Rows of pointing data:
------

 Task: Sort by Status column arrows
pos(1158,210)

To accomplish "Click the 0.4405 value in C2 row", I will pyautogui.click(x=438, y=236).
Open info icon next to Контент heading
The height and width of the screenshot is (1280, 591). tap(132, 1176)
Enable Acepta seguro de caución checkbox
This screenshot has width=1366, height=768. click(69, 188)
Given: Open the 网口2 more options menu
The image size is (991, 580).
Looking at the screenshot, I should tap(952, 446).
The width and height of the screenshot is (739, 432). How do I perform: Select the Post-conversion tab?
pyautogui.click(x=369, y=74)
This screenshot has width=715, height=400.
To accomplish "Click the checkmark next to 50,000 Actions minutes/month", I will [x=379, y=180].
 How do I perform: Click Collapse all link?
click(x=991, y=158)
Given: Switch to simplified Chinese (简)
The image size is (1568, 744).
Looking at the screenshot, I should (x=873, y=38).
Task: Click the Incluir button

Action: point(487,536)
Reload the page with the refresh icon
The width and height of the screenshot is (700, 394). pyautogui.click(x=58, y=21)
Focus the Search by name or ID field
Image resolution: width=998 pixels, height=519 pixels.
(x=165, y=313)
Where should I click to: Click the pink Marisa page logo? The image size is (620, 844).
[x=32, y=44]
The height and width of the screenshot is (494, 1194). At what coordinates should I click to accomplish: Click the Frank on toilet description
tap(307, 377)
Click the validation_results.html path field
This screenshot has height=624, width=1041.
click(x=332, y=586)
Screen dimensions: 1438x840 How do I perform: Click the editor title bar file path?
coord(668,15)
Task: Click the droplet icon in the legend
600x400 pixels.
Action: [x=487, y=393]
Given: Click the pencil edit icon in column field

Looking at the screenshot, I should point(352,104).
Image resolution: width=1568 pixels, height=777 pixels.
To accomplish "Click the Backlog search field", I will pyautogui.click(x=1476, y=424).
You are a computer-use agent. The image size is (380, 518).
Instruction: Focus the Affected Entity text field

------

Copy every one of the rows above, word for word, without changing anything.

 Task: Sort by Status column arrows
pos(1158,210)

To accomplish "Click the 0.4405 value in C2 row", I will pyautogui.click(x=438, y=236).
Open info icon next to Контент heading
The height and width of the screenshot is (1280, 591). tap(132, 1176)
Enable Acepta seguro de caución checkbox
This screenshot has width=1366, height=768. click(69, 188)
Given: Open the 网口2 more options menu
The image size is (991, 580).
Looking at the screenshot, I should tap(952, 446).
The width and height of the screenshot is (739, 432). How do I perform: Select the Post-conversion tab?
pyautogui.click(x=369, y=74)
This screenshot has width=715, height=400.
To accomplish "Click the checkmark next to 50,000 Actions minutes/month", I will [x=379, y=180].
 How do I perform: Click Collapse all link?
click(x=991, y=158)
Given: Switch to simplified Chinese (简)
The image size is (1568, 744).
Looking at the screenshot, I should (x=873, y=38).
Task: Click the Incluir button

Action: point(487,536)
Reload the page with the refresh icon
The width and height of the screenshot is (700, 394). pyautogui.click(x=58, y=21)
Focus the Search by name or ID field
Image resolution: width=998 pixels, height=519 pixels.
(x=165, y=313)
Where should I click to: Click the pink Marisa page logo? The image size is (620, 844).
[x=32, y=44]
The height and width of the screenshot is (494, 1194). At what coordinates should I click to accomplish: Click the Frank on toilet description
tap(307, 377)
Click the validation_results.html path field
This screenshot has height=624, width=1041.
click(x=332, y=586)
Screen dimensions: 1438x840 How do I perform: Click the editor title bar file path?
coord(668,15)
Task: Click the droplet icon in the legend
600x400 pixels.
Action: [x=487, y=393]
Given: Click the pencil edit icon in column field

Looking at the screenshot, I should point(352,104).
Image resolution: width=1568 pixels, height=777 pixels.
To accomplish "Click the Backlog search field", I will pyautogui.click(x=1476, y=424).
You are a computer-use agent. The image size is (380, 518).
Instruction: Focus the Affected Entity text field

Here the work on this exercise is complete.